La sua lectio magistralis in Comune
“Volevo riposarmi, ma non ce la faccio perché quando si vince non si riposa. Quando invece si perde ti lasciano in pace. Se si vince è piacevole, ma molto impegnativo, in questo periodo seguo il campionato, anche se non sono ancora andato nelle società, perché cerco di far disintossicare un po’ i giocatori dopo un’estate abbastanza lunga”. A dirlo è l’allenatore campione del mondo Fefè De Giorgi che questa mattina ha tenuto una lectio magistralis al Comune di Bari.

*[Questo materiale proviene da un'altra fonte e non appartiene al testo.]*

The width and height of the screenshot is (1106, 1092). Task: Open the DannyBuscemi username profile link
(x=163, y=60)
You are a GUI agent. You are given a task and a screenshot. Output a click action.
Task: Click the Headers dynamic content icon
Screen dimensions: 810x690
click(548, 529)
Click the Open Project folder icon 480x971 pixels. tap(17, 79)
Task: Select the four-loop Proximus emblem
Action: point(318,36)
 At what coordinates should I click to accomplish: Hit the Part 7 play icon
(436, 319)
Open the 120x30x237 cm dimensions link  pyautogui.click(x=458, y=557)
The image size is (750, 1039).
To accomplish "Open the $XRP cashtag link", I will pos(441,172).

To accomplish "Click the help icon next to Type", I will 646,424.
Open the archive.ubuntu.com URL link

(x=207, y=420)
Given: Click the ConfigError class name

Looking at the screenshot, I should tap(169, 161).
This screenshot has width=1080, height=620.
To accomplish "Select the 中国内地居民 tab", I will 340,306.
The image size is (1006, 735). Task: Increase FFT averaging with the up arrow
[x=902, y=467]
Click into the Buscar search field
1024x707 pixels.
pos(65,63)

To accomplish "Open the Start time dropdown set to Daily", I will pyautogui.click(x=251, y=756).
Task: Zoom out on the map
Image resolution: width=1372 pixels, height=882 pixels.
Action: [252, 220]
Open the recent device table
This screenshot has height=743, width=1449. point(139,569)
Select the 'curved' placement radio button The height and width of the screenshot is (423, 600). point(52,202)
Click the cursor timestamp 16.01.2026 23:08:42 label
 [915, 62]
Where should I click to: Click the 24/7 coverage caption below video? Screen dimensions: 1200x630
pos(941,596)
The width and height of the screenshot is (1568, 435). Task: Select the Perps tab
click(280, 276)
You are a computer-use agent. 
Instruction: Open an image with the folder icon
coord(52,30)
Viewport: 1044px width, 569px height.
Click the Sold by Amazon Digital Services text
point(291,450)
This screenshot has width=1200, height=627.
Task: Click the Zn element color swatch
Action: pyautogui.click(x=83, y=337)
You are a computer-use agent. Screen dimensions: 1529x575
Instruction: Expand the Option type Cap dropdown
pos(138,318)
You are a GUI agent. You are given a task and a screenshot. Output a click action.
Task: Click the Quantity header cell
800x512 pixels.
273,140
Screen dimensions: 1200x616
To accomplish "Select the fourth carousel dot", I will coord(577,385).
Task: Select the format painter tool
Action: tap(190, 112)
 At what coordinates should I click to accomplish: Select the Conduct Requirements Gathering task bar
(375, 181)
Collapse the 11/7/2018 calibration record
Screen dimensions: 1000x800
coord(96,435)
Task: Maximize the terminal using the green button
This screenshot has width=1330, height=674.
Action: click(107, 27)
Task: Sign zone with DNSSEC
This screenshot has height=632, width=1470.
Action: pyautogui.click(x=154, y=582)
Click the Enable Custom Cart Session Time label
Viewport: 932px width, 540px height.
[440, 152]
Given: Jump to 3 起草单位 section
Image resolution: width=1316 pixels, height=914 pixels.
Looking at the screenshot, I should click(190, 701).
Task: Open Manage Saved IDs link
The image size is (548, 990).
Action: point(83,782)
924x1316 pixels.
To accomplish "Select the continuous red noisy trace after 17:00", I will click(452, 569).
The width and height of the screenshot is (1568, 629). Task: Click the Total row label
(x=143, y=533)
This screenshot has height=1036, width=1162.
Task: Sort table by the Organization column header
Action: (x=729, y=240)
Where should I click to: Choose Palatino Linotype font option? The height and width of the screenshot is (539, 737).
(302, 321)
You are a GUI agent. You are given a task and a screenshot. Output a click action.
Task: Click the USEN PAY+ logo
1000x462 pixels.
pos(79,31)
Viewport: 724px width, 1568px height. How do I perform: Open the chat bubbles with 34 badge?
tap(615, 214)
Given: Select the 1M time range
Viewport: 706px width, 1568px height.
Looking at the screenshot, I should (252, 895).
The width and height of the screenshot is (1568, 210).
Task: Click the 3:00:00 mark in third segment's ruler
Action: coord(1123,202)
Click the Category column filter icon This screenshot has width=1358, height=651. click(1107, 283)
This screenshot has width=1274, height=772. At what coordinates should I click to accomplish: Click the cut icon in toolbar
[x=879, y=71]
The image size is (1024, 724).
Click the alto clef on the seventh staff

Il ct della Nazionale di volley iper vincente si dice orgoglioso “del movimento della pallavolo, ma anche di altri sport come il tennis. Abbiamo avuto un settembre storico, perché le nazionali femminile e maschile hanno vinto il mondiale nello stesso anno, è una cosa che storicamente è successa solo una volta negli anni ’50”.
Attenzione rivolta anche al ruolo delle istituzioni nella crescita dello sport: secondo De Giorgi le pubbliche amministrazioni dovrebbero “lavorare di squadra e non come singoli, facendo parte di un’unica organizzazione. Il lavoro di squadra ha dei percorsi precisi, non ci sono ricette e trucchi. Significa essere efficienti, lavorare meglio e in un ambiente stimolante”.
Sulla ricetta delle leadership, mister De Giorgi non ha dubbi: il leader “è una guida che fa crescere, che permette di poter esprimere il potenziale di tutte le persone, di creare un ambiente positivo. Sicuramente non deve mancare l’esempio, che è quello più complicato di certe volte”.